1.
Na zorganizowanej wycieczce byliśmy dopiero 4 raz w życiu. Po Rodos, Krecie oraz Turcji w zamierzchłych czasach.
O ciepełku myśleliśmy przez cały polski listopad.
Najlepiej z Gdańska, ale nasze lotnisko nie dość, że jest dość biedne w południowe kierunki, to jeszcze zimą jest bardzo mało czarterów od nas
Ma być tanio (bo nie mam i szukam aktualnie pracy), gwarancja słońca, lot jeśli nie z GDN, to z Poznania bądź z Wawy.
Także
EGIPT Nigdy nie byliśmy i jakoś nigdy nas nie ciągnęło.
Dlaczego?
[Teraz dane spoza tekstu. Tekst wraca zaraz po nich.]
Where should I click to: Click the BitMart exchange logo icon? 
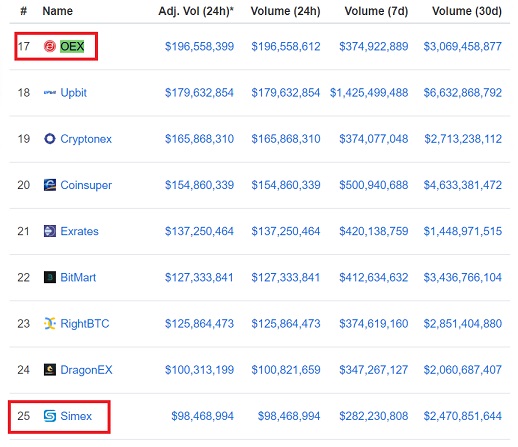tap(50, 277)
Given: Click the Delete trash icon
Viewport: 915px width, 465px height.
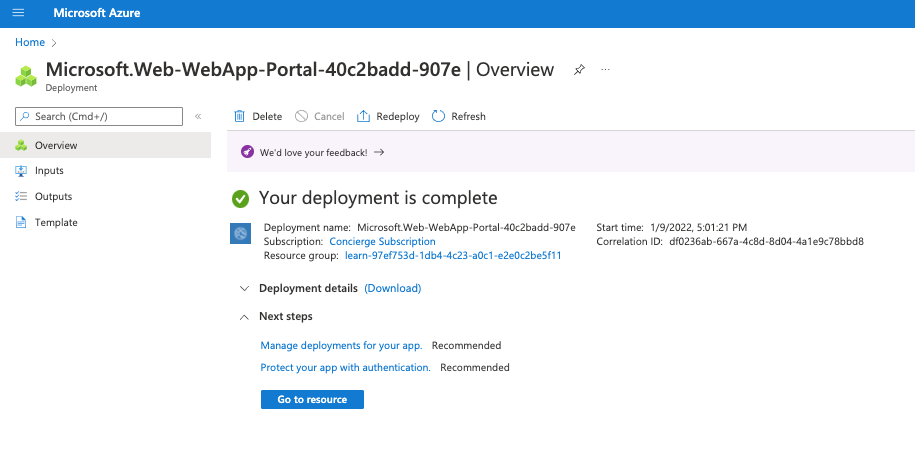Looking at the screenshot, I should point(240,117).
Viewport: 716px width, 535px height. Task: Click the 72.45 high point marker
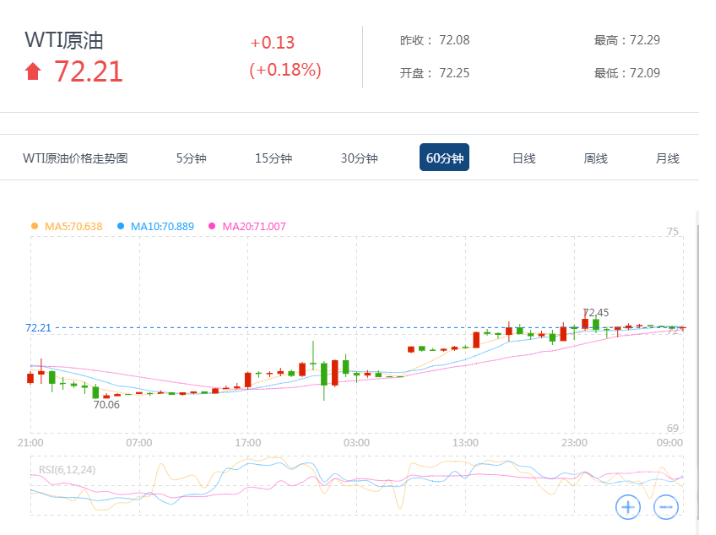click(x=596, y=312)
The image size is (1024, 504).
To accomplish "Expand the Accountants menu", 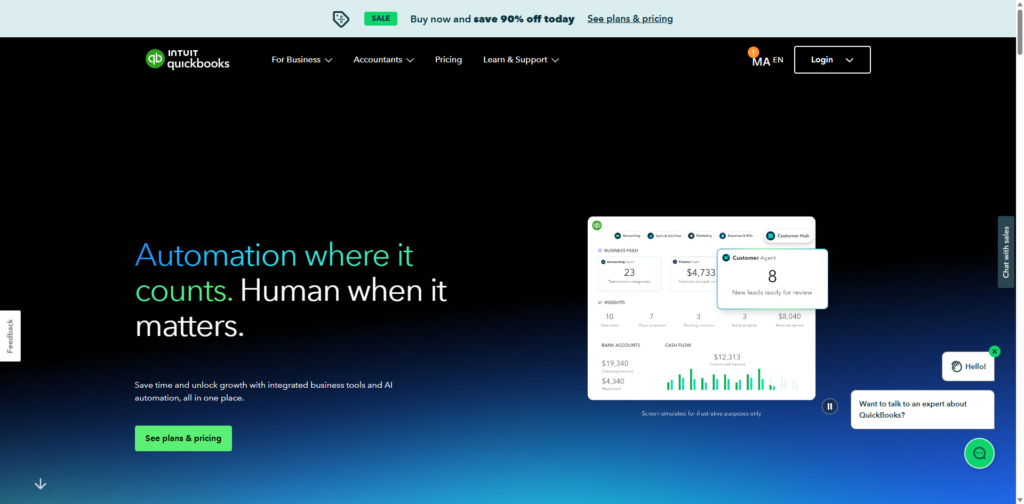I will 383,60.
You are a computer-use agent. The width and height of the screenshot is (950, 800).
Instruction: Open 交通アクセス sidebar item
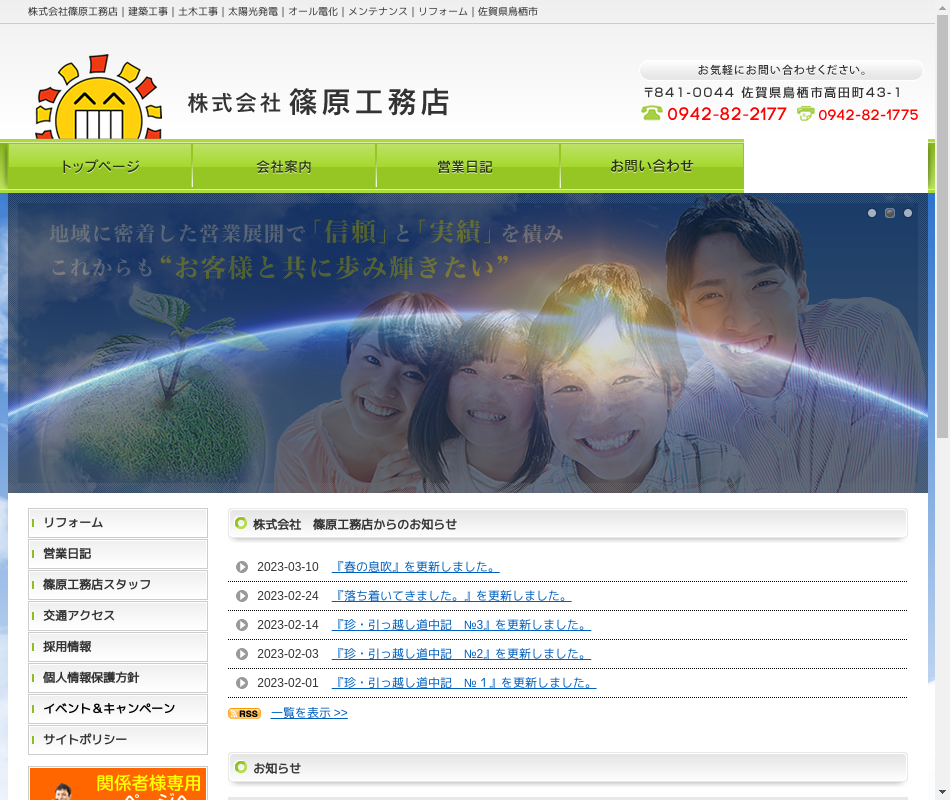118,616
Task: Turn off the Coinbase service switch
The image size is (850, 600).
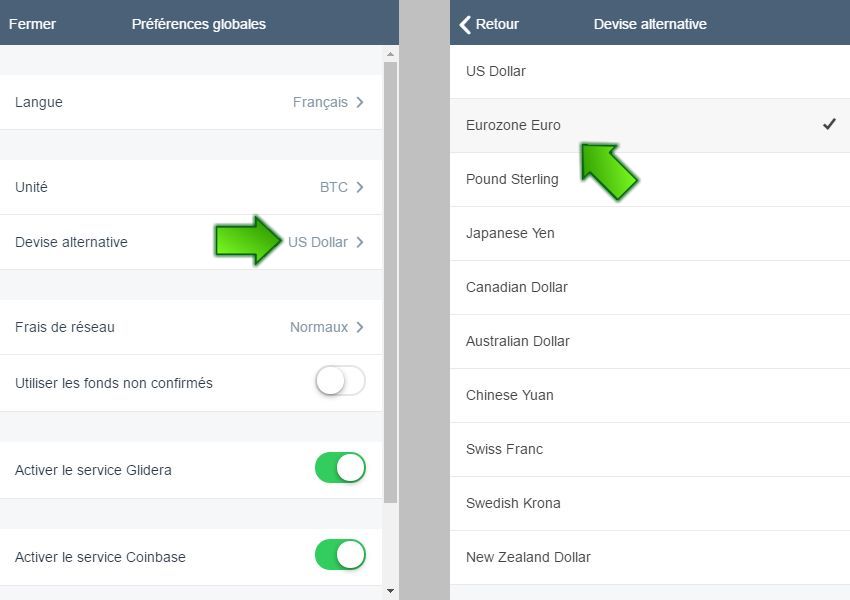Action: point(340,555)
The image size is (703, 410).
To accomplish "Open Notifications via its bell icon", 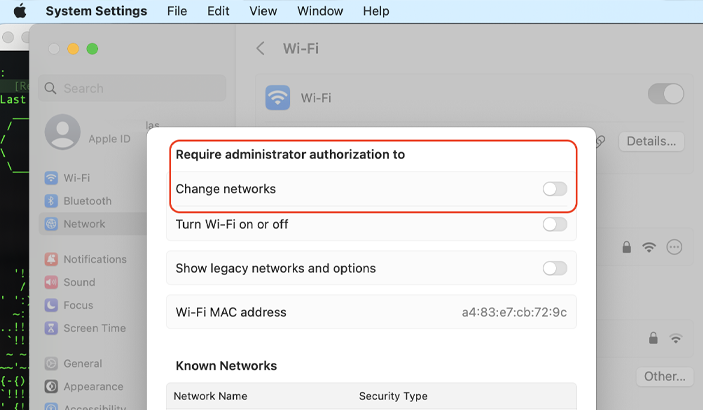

Właściwie do końca to nie wiem.
Przecież ja jako fan historii i "kamieni" to powinienem być tam sto lat temu.
Chyba trochę odstraszały nas ciągłe zamachy, opowieści o imprezowych hordach turystów polsko i rosyjsko języcznych
Plus to, że ja nie jestem świetnym pływakiem, a zawsze wyobrażałem sobie, że do rafy to trzeba na bardzo dużej głębokości.
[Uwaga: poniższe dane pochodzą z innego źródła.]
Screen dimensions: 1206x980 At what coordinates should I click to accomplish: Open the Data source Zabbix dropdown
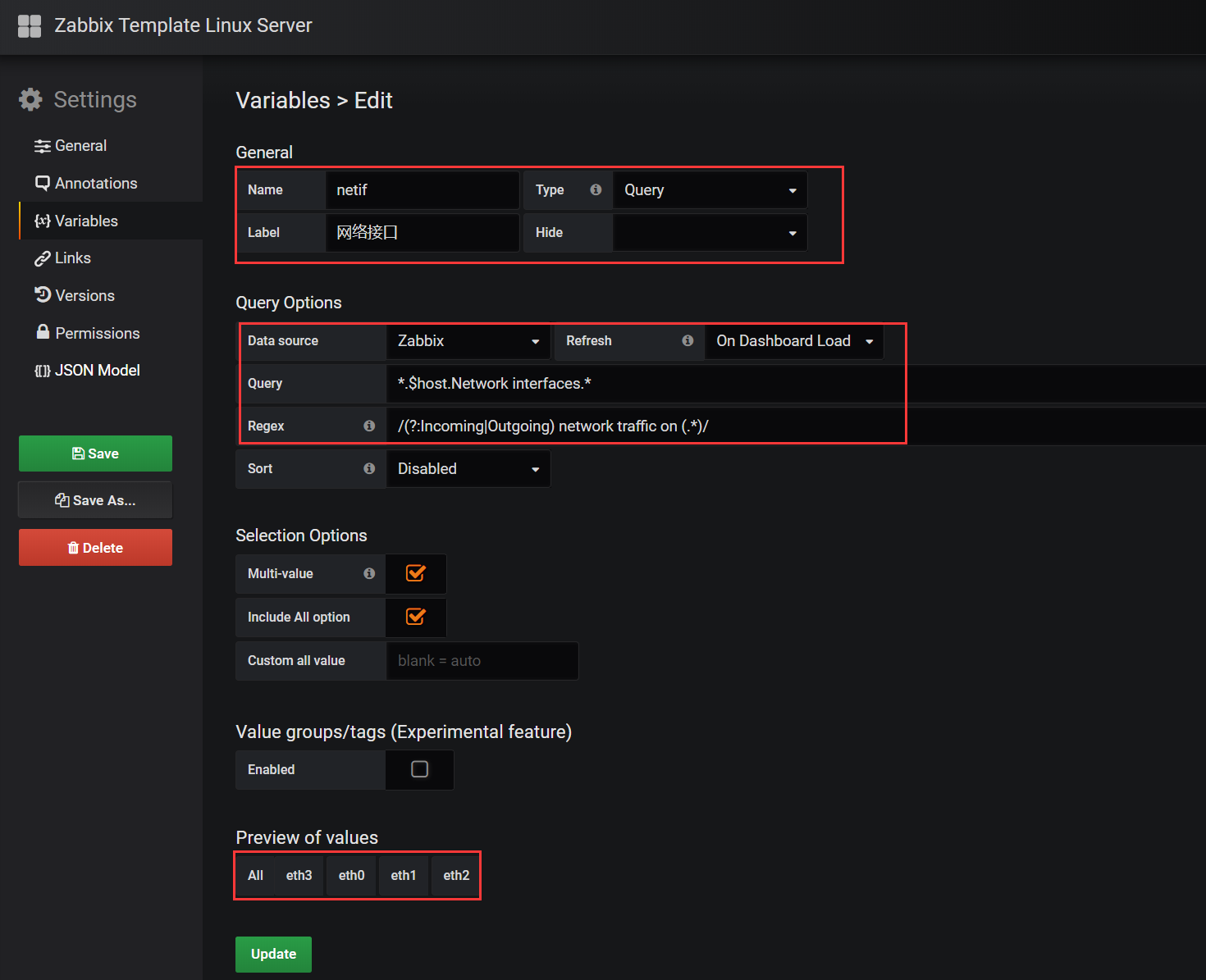pyautogui.click(x=468, y=341)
Trochę tym razem tak wyszło, że głębokość snorkowania była spora jak dla mnie i były spore fale, ale o tym później (finalnie dałem radę, ale nie było łatwo)
Także oglądaliśmy sobie na portalach wakacyjnych oferty z warunkami:
- All
- hotel od 4* wzwyż (ale te 5* to były już jak na nasz obecny status za drogie)
- oceny powyżej 7.0
- blisko plaży (bez dojazdów busami/meleksami etc)No i
Hurghada i to centrum, a nie jakiś hotel na "wypizdowie", gdzie nie mogę wyjść (bo nie ma dokąd wyjść), po 17 bo jest ciemno. Hurghada, ponieważ chcemy jechać do Luksoru.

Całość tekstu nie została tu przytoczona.